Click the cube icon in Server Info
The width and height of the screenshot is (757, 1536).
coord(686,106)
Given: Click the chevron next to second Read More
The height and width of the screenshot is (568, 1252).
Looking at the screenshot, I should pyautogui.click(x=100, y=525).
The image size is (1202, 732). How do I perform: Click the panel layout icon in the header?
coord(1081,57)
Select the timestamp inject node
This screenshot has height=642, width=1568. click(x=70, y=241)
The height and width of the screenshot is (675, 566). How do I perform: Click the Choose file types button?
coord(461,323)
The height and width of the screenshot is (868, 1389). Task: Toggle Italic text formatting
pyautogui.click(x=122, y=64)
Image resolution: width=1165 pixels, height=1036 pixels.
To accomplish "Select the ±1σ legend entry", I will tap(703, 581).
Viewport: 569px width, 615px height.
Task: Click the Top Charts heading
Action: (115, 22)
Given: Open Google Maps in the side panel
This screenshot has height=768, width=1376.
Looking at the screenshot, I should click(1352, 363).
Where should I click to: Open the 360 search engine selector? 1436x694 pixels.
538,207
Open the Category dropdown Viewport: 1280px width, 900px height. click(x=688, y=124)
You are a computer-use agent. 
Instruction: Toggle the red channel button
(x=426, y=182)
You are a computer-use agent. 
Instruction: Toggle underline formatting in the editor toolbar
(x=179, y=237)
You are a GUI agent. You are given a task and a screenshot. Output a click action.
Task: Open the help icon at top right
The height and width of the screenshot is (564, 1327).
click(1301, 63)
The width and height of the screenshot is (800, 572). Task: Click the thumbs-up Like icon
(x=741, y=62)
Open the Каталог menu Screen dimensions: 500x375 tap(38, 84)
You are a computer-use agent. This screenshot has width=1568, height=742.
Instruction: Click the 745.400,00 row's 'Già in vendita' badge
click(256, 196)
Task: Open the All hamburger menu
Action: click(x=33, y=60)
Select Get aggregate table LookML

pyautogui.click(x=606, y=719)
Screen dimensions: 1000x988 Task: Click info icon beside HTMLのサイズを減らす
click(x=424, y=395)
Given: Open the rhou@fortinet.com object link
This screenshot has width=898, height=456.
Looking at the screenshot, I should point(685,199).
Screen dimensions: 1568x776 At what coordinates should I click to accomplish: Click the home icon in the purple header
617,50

====

● **PROBLEM**: Quote all the records above word for word.

● **EXERCISE RESULT**:
Click the cube icon in Server Info
The width and height of the screenshot is (757, 1536).
coord(686,106)
Given: Click the chevron next to second Read More
The height and width of the screenshot is (568, 1252).
Looking at the screenshot, I should pyautogui.click(x=100, y=525).
The image size is (1202, 732). How do I perform: Click the panel layout icon in the header?
coord(1081,57)
Select the timestamp inject node
This screenshot has height=642, width=1568. click(x=70, y=241)
The height and width of the screenshot is (675, 566). How do I perform: Click the Choose file types button?
coord(461,323)
The height and width of the screenshot is (868, 1389). Task: Toggle Italic text formatting
pyautogui.click(x=122, y=64)
Image resolution: width=1165 pixels, height=1036 pixels.
To accomplish "Select the ±1σ legend entry", I will tap(703, 581).
Viewport: 569px width, 615px height.
Task: Click the Top Charts heading
Action: (115, 22)
Given: Open Google Maps in the side panel
This screenshot has height=768, width=1376.
Looking at the screenshot, I should click(1352, 363).
Where should I click to: Open the 360 search engine selector? 1436x694 pixels.
538,207
Open the Category dropdown Viewport: 1280px width, 900px height. click(x=688, y=124)
You are a computer-use agent. 
Instruction: Toggle the red channel button
(x=426, y=182)
You are a computer-use agent. 
Instruction: Toggle underline formatting in the editor toolbar
(x=179, y=237)
You are a GUI agent. You are given a task and a screenshot. Output a click action.
Task: Open the help icon at top right
The height and width of the screenshot is (564, 1327).
click(1301, 63)
The width and height of the screenshot is (800, 572). Task: Click the thumbs-up Like icon
(x=741, y=62)
Open the Каталог menu Screen dimensions: 500x375 tap(38, 84)
You are a computer-use agent. This screenshot has width=1568, height=742.
Instruction: Click the 745.400,00 row's 'Già in vendita' badge
click(256, 196)
Task: Open the All hamburger menu
Action: click(x=33, y=60)
Select Get aggregate table LookML

pyautogui.click(x=606, y=719)
Screen dimensions: 1000x988 Task: Click info icon beside HTMLのサイズを減らす
click(x=424, y=395)
Given: Open the rhou@fortinet.com object link
This screenshot has width=898, height=456.
Looking at the screenshot, I should point(685,199).
Screen dimensions: 1568x776 At what coordinates should I click to accomplish: Click the home icon in the purple header
617,50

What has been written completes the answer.